Meet the member – Jason Bordujenko
This month’s Meet the Member segment features one of our wonderful members, Jason Bordujenko. Jason has been a member of IAA since 2012 (WAIA at the time), even though he was a Queensland resident – the appeal of the Association was strong given the ever-increasing importance of the industry. Accordingly, with many peers and colleagues also strong advocates equally from the early days until now, he has decided to share his story with us for this newsletter.
Jason was hooked on the Internet from the first moment he heard the screech of the dial-up modem! He says, “I knew there was something excitingly new and revolutionary about what was to become the Internet.” Early day access networks that got Jason started were the 1200/75 (unusual!) rate AUSTPAC X.25 and the Viatel days with Discovery 40 and 80. He explored every part of those networks from green screen monochrome transitioning to 16 colour and everything beyond. With his mother and aunt both long-term employees of Telecom Australia, it seemed like something that ran in his veins, and Jason took to it like a duck to water. Through various means, his explorations took him down the educational pathway. He partnered with the local TAFE in Townsville, who had acquired a shiny new DEC machine, helping them get some of those early computer concurrent user sharing systems online and in widespread use. Through those avenues, he was already passively consuming the content and eventually became one of the early Aussie FidoNet system operators (SysOps) via a bulletin board system that had been running for a few years but looking for a new caretaker. Jason says, “it was great to take a hands-on approach to maintain a system that provided what seemed to be a hobbyist niche but also watching in parallel as the ‘store and forward’ email architectures of FidoNet advancing to permanent leased lines and an insatiable demand for increased capacities of new and emerging Internet architectures in the early ’90s.”

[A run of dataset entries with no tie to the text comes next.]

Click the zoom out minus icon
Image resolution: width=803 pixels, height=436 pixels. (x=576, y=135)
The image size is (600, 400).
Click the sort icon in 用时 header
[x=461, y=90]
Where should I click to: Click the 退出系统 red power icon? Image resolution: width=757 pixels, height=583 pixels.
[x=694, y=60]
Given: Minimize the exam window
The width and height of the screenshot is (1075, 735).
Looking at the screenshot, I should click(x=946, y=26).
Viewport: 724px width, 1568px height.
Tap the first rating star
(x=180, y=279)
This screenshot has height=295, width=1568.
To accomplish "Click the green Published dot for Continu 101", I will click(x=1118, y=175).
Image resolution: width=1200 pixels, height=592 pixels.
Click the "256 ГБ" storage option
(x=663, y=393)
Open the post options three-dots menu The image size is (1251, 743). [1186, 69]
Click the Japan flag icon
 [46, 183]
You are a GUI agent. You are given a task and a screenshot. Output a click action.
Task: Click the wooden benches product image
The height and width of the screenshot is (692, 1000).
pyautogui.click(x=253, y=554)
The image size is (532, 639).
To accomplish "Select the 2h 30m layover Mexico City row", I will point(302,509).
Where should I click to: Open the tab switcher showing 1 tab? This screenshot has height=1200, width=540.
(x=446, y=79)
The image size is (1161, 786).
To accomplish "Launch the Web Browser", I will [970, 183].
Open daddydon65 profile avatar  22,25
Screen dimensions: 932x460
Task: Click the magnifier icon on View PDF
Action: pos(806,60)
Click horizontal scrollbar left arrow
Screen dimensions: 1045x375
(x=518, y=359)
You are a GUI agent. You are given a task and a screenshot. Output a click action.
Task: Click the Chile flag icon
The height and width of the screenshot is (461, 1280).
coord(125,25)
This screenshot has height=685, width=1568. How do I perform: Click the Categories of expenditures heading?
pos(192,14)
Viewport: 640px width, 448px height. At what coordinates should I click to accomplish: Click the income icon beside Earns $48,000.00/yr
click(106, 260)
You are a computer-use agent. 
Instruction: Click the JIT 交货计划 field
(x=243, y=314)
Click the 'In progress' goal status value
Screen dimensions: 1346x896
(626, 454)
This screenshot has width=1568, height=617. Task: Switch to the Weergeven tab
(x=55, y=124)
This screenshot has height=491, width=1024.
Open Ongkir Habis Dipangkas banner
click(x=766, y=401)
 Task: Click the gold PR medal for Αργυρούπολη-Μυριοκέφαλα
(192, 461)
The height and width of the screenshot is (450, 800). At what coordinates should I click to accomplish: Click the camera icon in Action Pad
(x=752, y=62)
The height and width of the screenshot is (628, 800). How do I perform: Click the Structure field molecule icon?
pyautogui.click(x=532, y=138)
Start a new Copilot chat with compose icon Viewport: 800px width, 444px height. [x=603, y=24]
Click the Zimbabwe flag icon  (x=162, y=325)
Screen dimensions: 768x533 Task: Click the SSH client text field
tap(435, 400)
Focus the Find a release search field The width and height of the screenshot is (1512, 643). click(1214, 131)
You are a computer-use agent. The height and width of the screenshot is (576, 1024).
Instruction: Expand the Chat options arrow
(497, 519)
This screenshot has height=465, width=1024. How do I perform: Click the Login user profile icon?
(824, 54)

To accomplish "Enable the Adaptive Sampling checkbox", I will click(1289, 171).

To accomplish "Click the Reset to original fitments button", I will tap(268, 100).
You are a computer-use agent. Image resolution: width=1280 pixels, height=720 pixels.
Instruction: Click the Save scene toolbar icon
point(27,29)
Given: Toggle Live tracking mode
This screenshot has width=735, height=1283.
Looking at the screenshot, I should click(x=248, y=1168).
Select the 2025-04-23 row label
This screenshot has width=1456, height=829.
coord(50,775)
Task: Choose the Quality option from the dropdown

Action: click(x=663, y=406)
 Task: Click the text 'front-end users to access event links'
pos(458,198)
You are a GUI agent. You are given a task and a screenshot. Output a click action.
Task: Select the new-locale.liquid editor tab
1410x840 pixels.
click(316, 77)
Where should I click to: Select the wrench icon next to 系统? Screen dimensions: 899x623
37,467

Jason’s career path out of school began with an apprenticeship where he learned all there was to know about broadcast engineering and worked on AM radio transitions to FM in North Queensland across Cairns, Townsville, and Mackay. This led to his first ‘real job’ with the Queensland Police Service, working as an unsworn civilian, but under an interesting mix at the time of public service and ‘blue shirt’ management lines. He worked with the public services for nine years and, in 2007, joined the Australian Academic and Research Network (AARNet). After introducing video conferencing to his prior role with Police, his AARNet role was primarily geared around facilitating open-standards-based IP audio and video in the real-time communications arena. He was fortunate enough to be part of the AARNet – 20 years of the Internet in Australia celebration and book and has also seen some of his research work published in academic journals through collaborations with the University of Southern Queensland and the University of Wollongong
(https://link.springer.com/book/10.1057/9781137037770).
In his current role, Jason manages a team of solutions architects who concentrate their time across direct customer and channel markets through the recently launched channel engagement program. He joined the Megaport team in early 2016, just off the back of the initial public offering on the ASX. He joined as the first solution architect in the company and promptly went about educating everyone (and anyone that would listen) about how they could flip the script when it came to data-centre, cloud and peering connectivity options. Since joining, Jason has enjoyed the collegiate nature of the industry and credits emerging private cloud connectivity space into the collaborative peering space and wears the hat of both ‘source and sink’ when working with upstream and downstream contacts.
As an individual who always asks the ‘five whys’ about things, Jason enjoys disconnecting from the hyper-connected lifestyle, taking the car on long drives with music blaring and relaxing in nature. In addition, he has an avid interest in cooking, radio and aviation, as well as frequently dabbling in armchair psychology which he occasionally practices on his family and friends.